**Prompt**
Transcribe exactly the line in which "Given: Toggle the" occurs, plus every line that comes after it up to the end of the entries.

START Source information

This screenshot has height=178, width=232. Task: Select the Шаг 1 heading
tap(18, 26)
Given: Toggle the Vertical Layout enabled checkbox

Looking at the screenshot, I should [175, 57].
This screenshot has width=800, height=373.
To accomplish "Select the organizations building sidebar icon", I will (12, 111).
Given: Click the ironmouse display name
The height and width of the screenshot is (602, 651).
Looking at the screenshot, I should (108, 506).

END Source information

**Response to this task**
Given: Toggle the Vertical Layout enabled checkbox

Looking at the screenshot, I should [175, 57].
This screenshot has width=800, height=373.
To accomplish "Select the organizations building sidebar icon", I will (12, 111).
Given: Click the ironmouse display name
The height and width of the screenshot is (602, 651).
Looking at the screenshot, I should (108, 506).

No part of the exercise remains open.